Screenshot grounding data
# # # # #

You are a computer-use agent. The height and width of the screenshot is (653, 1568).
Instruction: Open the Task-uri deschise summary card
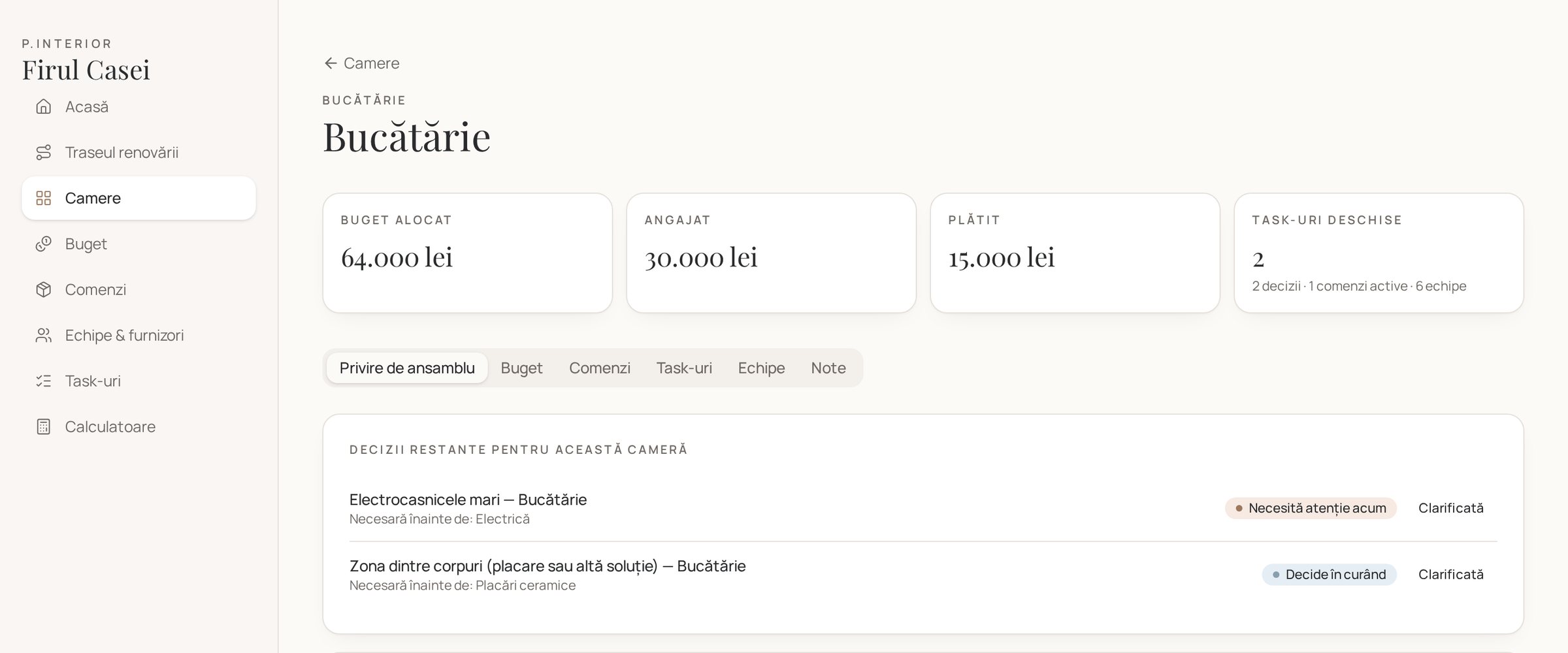pos(1379,253)
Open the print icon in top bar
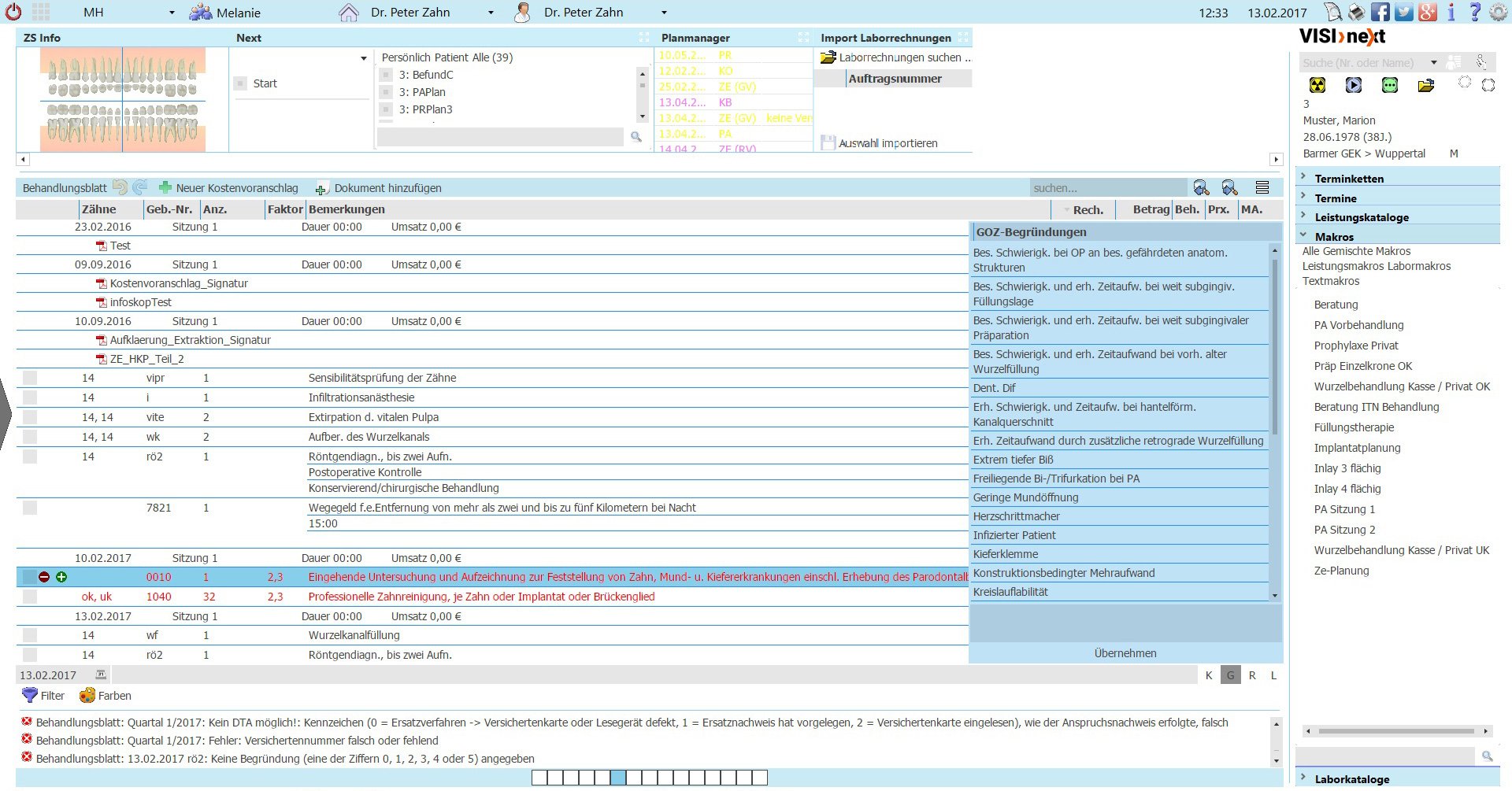1512x791 pixels. pyautogui.click(x=1356, y=12)
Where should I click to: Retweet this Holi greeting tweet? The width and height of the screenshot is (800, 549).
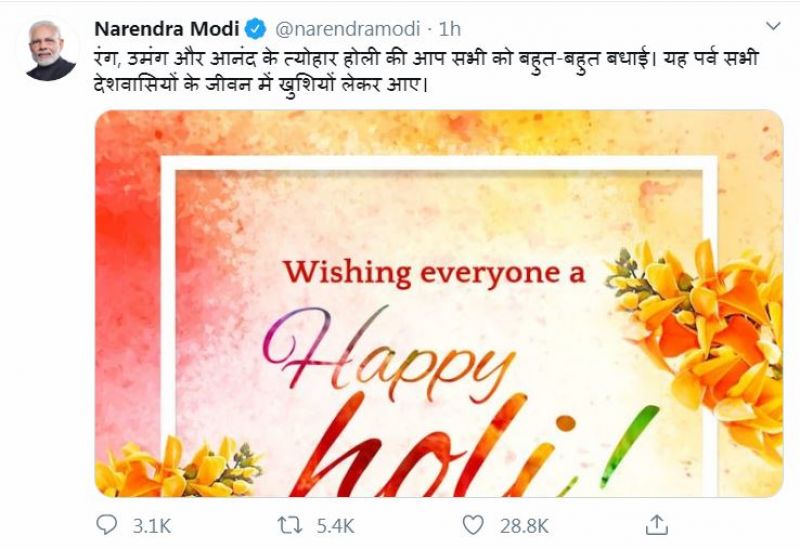pyautogui.click(x=285, y=522)
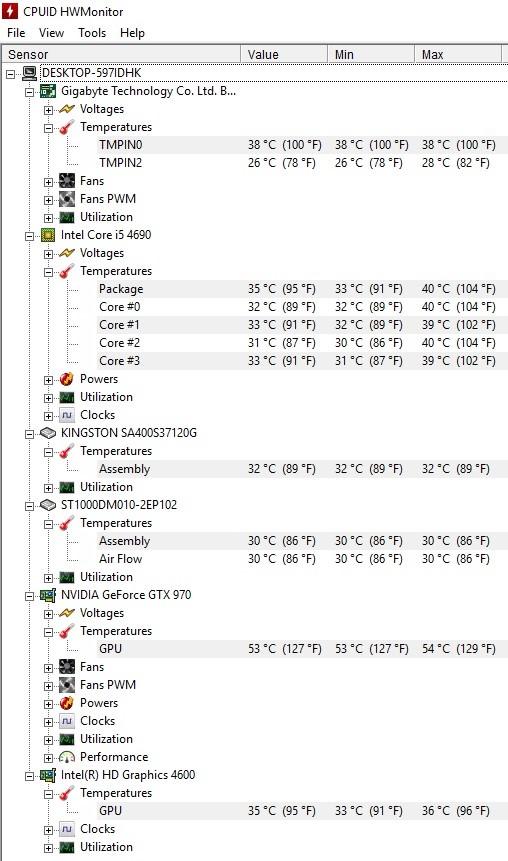Collapse the root DESKTOP-597IDHK node
The height and width of the screenshot is (861, 508).
pos(11,74)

# # # # #

Once the pictures are removed, set down what remains of the entries above exactly.

You are a computer-use agent. The height and width of the screenshot is (653, 1568).
Instruction: Open the Task-uri deschise summary card
pos(1379,253)
Open the print icon in top bar
1512x791 pixels. pyautogui.click(x=1356, y=12)
Where should I click to: Retweet this Holi greeting tweet? The width and height of the screenshot is (800, 549).
pyautogui.click(x=285, y=522)
Collapse the root DESKTOP-597IDHK node
The height and width of the screenshot is (861, 508).
pos(11,74)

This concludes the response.